Monday, May. 31, 1948
"Regrettable"
Last week in Edinburgh, where, stern John Knox once thundered against the impiety of 16th Century non-Presbyterian queens,-some Scots were up to their favorite game of censuring English morals. Their targets: Princess Elizabeth and husband Philip.
The little Free Church of Scotland, strict Highland offshoot of the Church of Scotland, passed a resolution expressing "grief and concern" that the royal couple, in their visit to Paris (TIME, May 24) had indulged in "racing, theater and nightclub dancing on the Lord's Day."
Said the "Wee Free's" resolution: ". . . We believe this is ... repugnant to the most sacred convictions of the great mass of His Majesty's most loyal subjects, and sets a most regrettable example before the youth of the nation, who look to Their Royal Highnesses for guidance and inspiration . . ."
The Church of Scotland itself, also meeting in Knox's city last week, said nothing. And below the Tweed there were pooh-poohs. Said one palace official: "As guests of the French people, the Princess and her husband shared in a typical continental Sunday. There would appear to be nothing wrong in that." Another who found the Scottish rebuke overly Knoxious was the Venerable J.H.L. Morrell, Archdeacon of Lewes. The royal couple, said Morrell, had "formally done their duty to God by attending divine services on God's day," then had merely "enjoyed themselves naturally and normally as people [in France] normally behave." But nobody knew better than royalty that the stern voice of Scottish conscience could not be entirely ignored.
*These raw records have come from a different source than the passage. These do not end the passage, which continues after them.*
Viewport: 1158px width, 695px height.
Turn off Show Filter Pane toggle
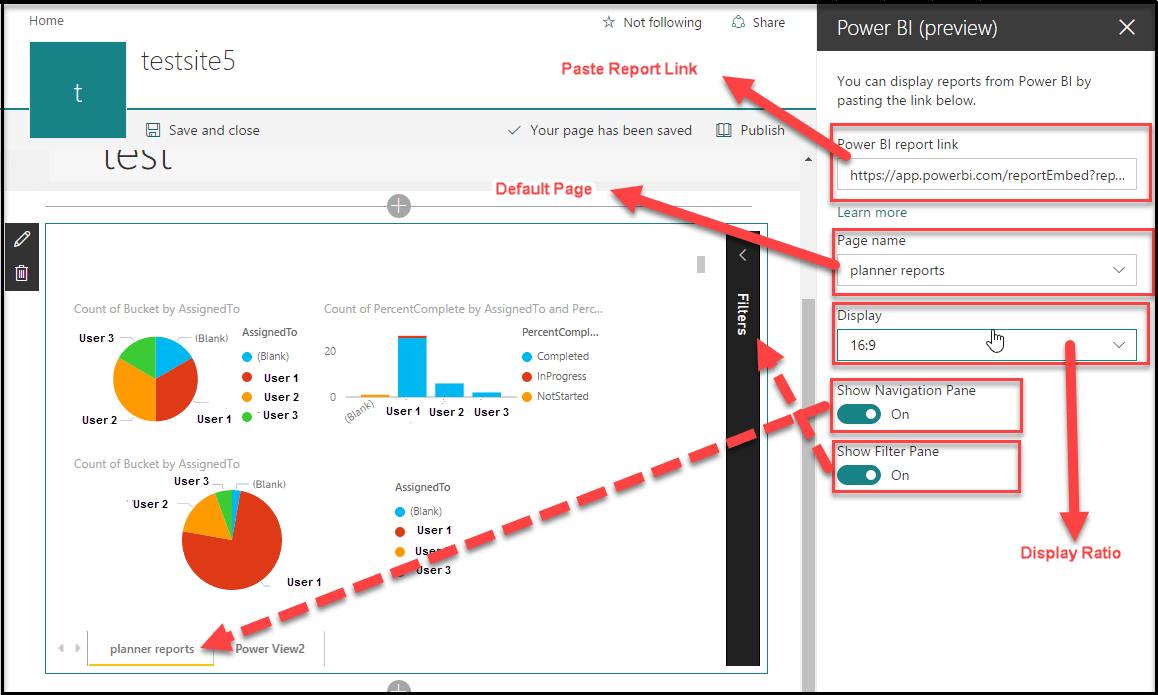(859, 475)
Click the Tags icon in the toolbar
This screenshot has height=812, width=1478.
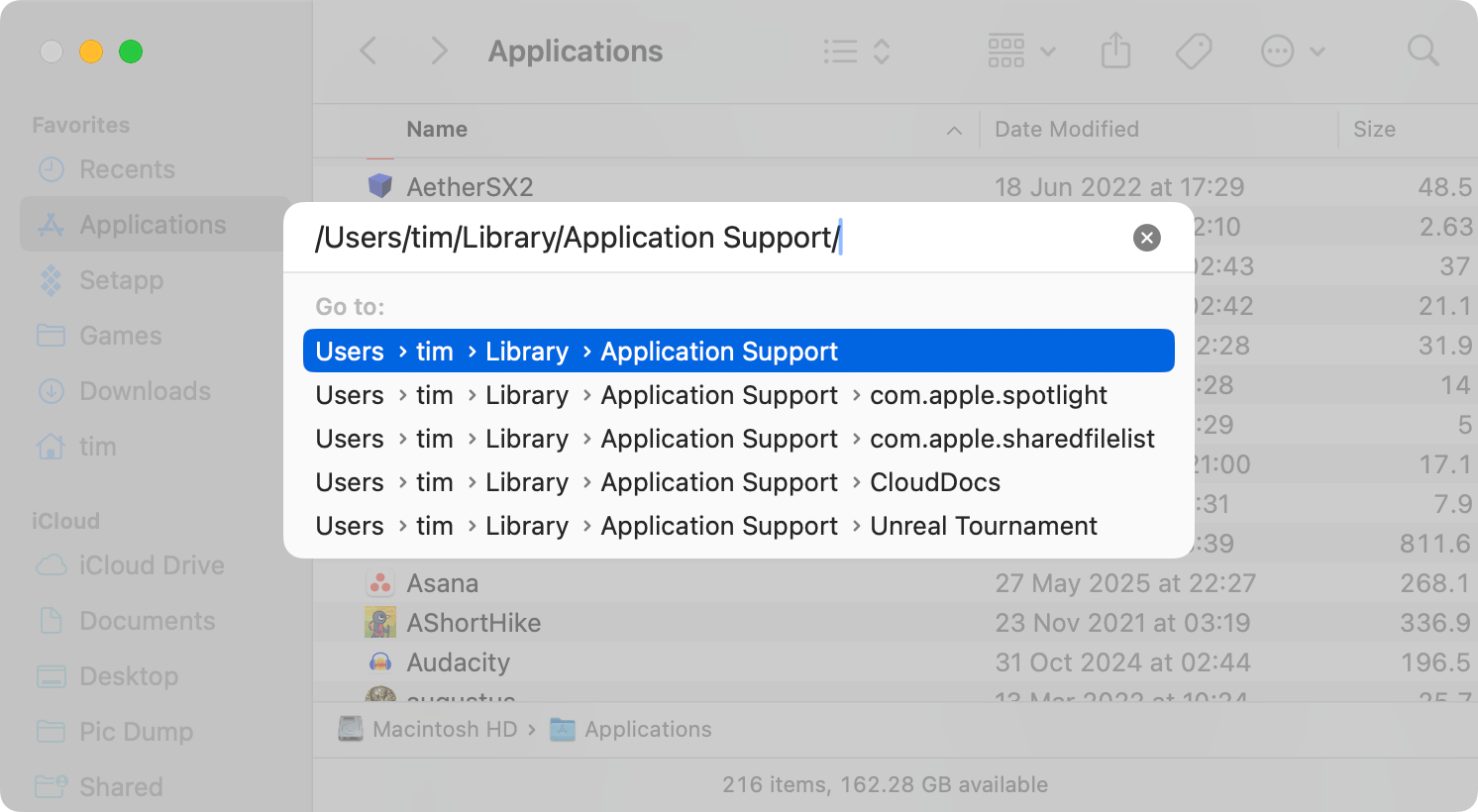1194,51

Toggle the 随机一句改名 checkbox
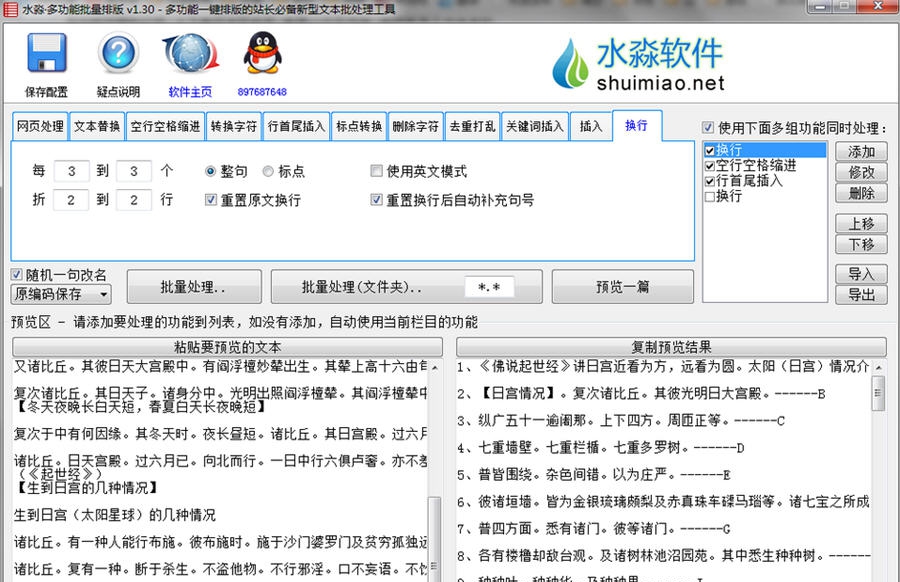(x=16, y=273)
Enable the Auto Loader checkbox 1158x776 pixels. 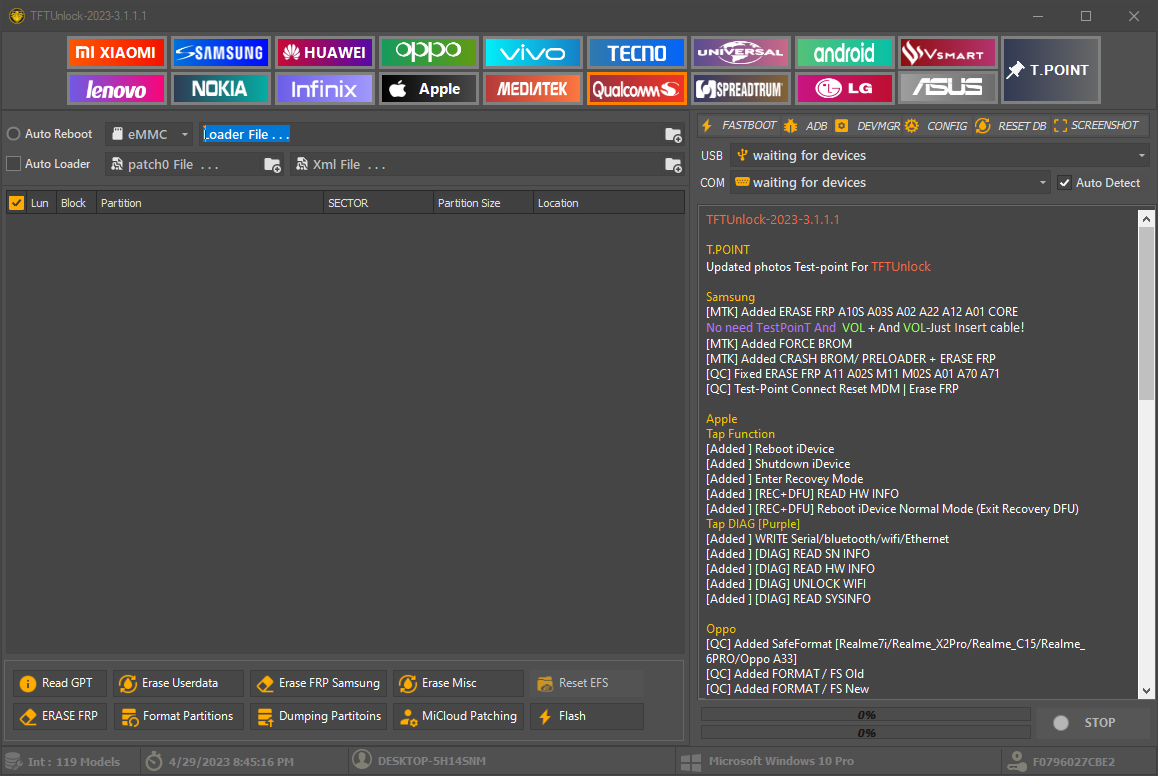coord(14,164)
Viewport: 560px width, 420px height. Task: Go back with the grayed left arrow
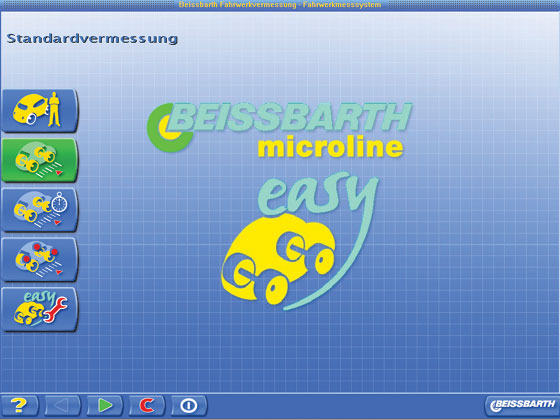(x=62, y=405)
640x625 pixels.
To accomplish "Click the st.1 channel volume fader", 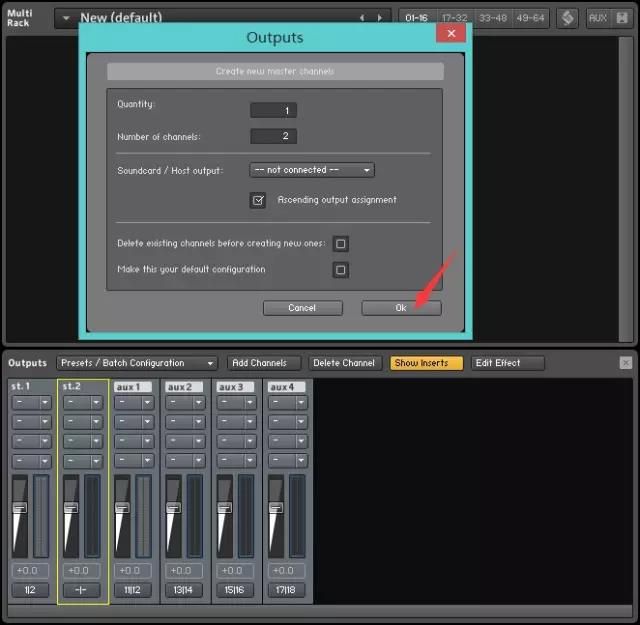I will (18, 508).
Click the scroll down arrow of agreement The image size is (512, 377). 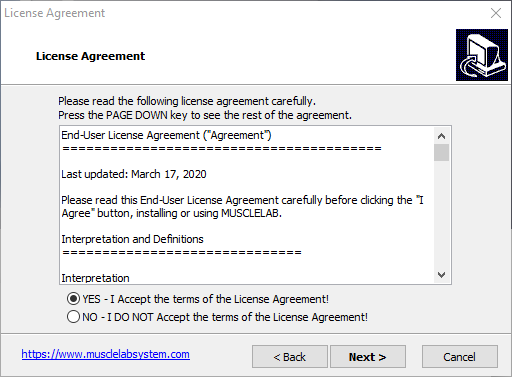441,275
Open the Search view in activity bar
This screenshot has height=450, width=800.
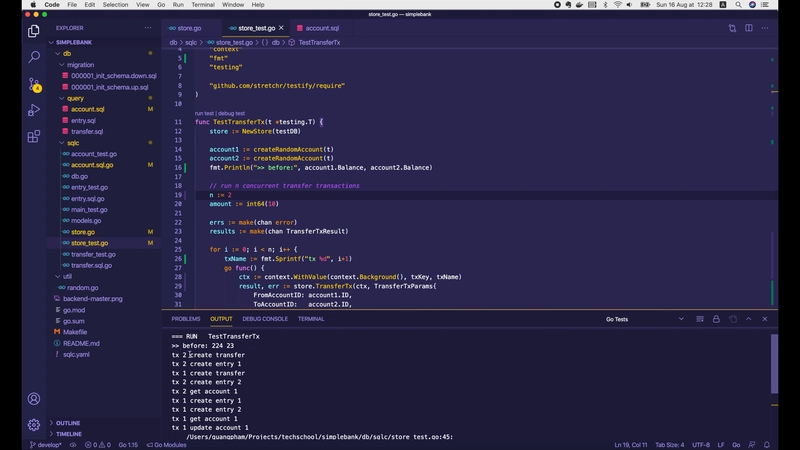coord(33,57)
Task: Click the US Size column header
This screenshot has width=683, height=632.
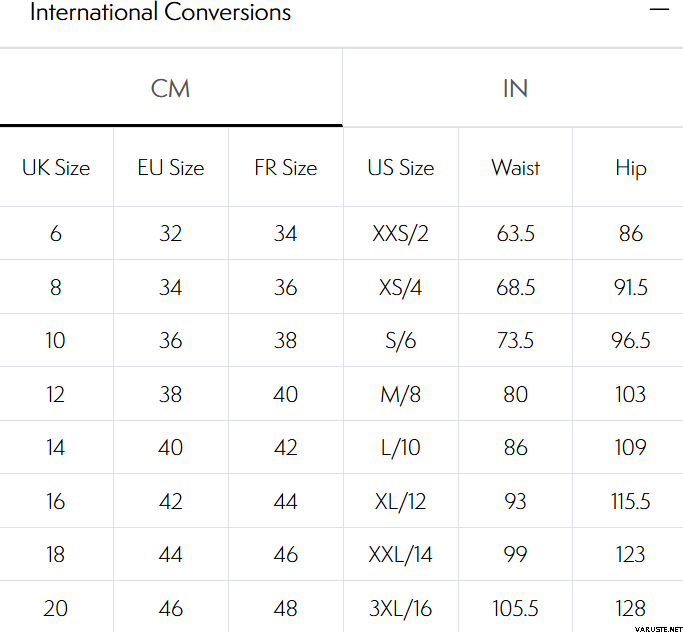Action: [x=401, y=168]
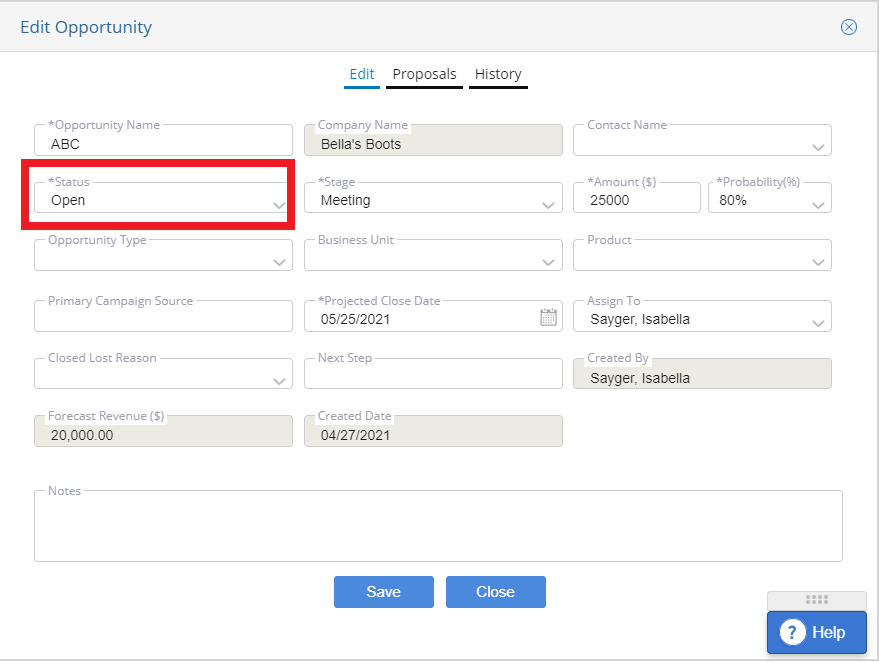Image resolution: width=879 pixels, height=671 pixels.
Task: Open the Closed Lost Reason dropdown
Action: (163, 373)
It was not likely to happen again.
-In 1561, when Mary Stuart, Queen of the Scots, brought her court to Edinburgh, Knox cried: "The preachers were wondrous vehement in reprehension of all manner of vice, which then began to abound; and especially avarice, oppression of the poor, excess, riotous cheer, banqueting, immoderate dancing, and whoredom that thereof ensues." Knox titled one famous pamphlet "The First Blast of the Trumpet Against the Monstrous Regiment of Women."